Saudi coffee is prepared with the same method as in the above recipe. It can be made with any roast coffee, but typically, you’ll see a light roast with the addition of cloves and saffron. This variation will usually be served with dates.
Turkish coffee is prepared with a little sugar and no cardamom. The coffee beans are ground very finely into a powder. It’s Turkish tradition for the host to ask the guest how they would like their coffee, i.e., how much sugar to add. By custom, you should only drink one cup. Typically, it’s served with Turkish delights or other sweet treats. Turkish coffee plays a significant role when it comes to marriage. The bride-to-be must serve coffee to the bridegroom and his family.
Egyptian coffee is similar to Turkish coffee but with the addition of spices such as cardamom, cloves, and nutmeg.
Lebanese coffee is intended to be stronger than an espresso shot, using approximately 1.5 ounces of water per teaspoon of coffee. Adding cardamom and sugar is optional.
Within the Middle Eastern culture, there are a variety of ways that coffee is enhanced with sweeteners and spices, depending on the region. It’s the underlying tradition that threads them all together.

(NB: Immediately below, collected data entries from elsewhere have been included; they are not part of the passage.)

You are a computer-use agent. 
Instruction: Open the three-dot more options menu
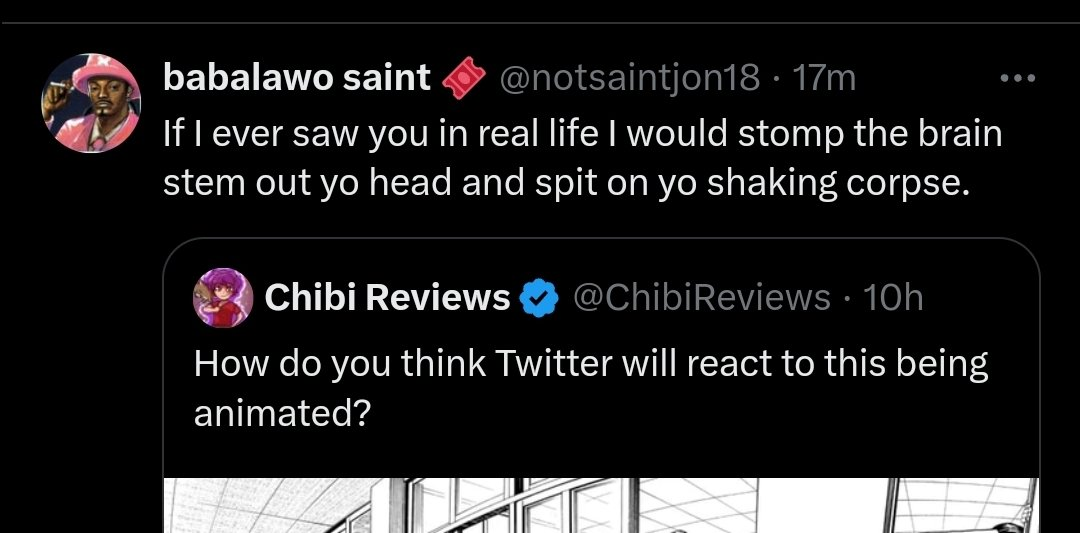tap(1018, 79)
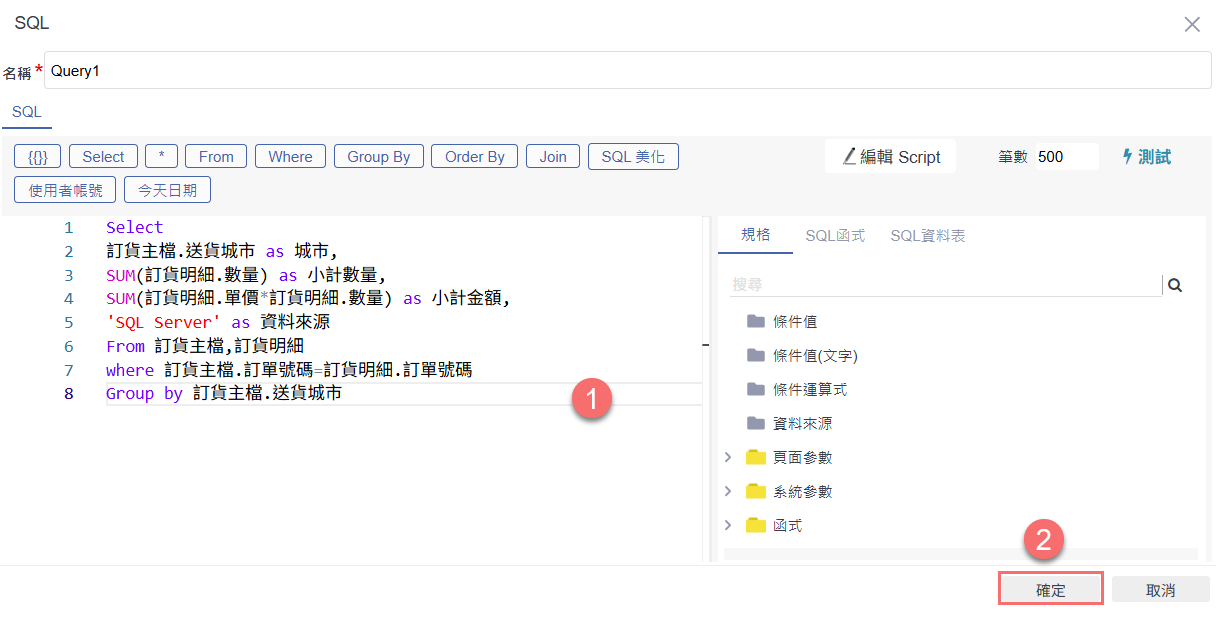Expand the 函式 folder node

click(728, 526)
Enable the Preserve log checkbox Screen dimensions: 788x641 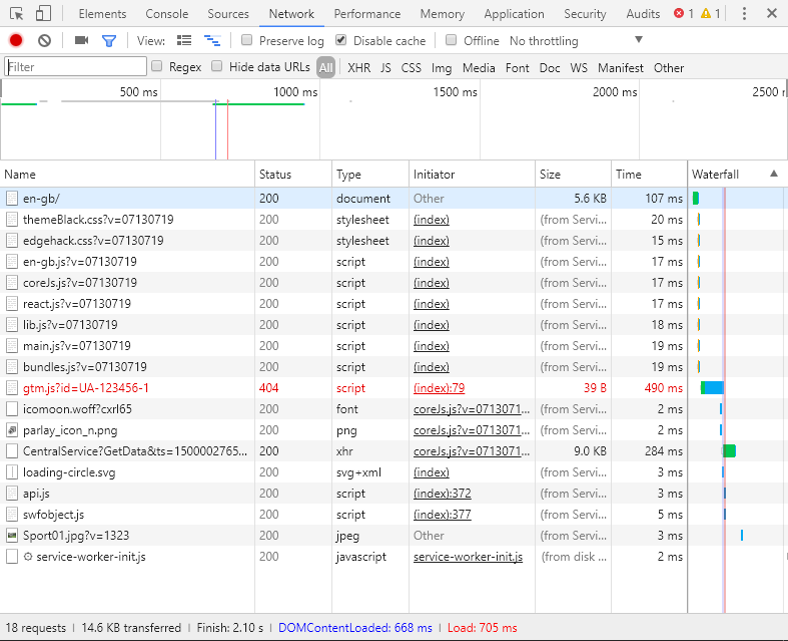247,41
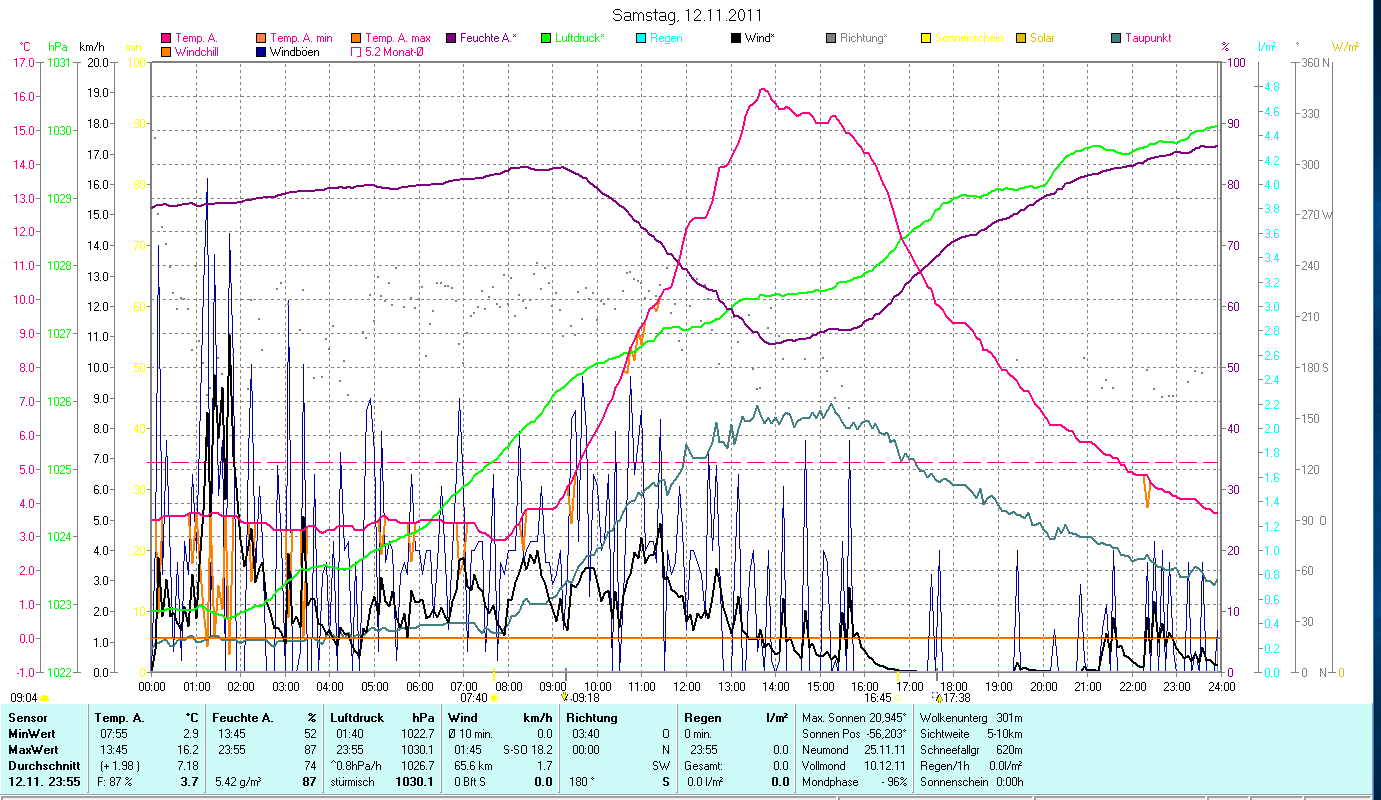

As a guidepost for hospitality, preparing coffee for guests is a ceremony in Arab societies. In true traditional style, coffee beans are selected and roasted first as part of the ritual. The grinding takes place with a mortar and pestle. The coffee is prepared and served in small cups to share with guests. When it comes to partaking, there is an unspoken etiquette passed down within families. It’s considered rude not to participate, and elders are always served first.
Every occasion in Arabic culture comes with a serving of coffee, whether it’s a wedding, a birth, or a funeral. For somber circumstances, coffee is served bitter, and for happy celebrations, it’s served with sweet treats. If you’re not familiar with the customs of this culture, the serving of coffee may seem like a lot of pomp and circumstance. However, in Arabic culture, the honor and privilege of serving and communing with guests, family, and friends is deeply rooted and a way of life.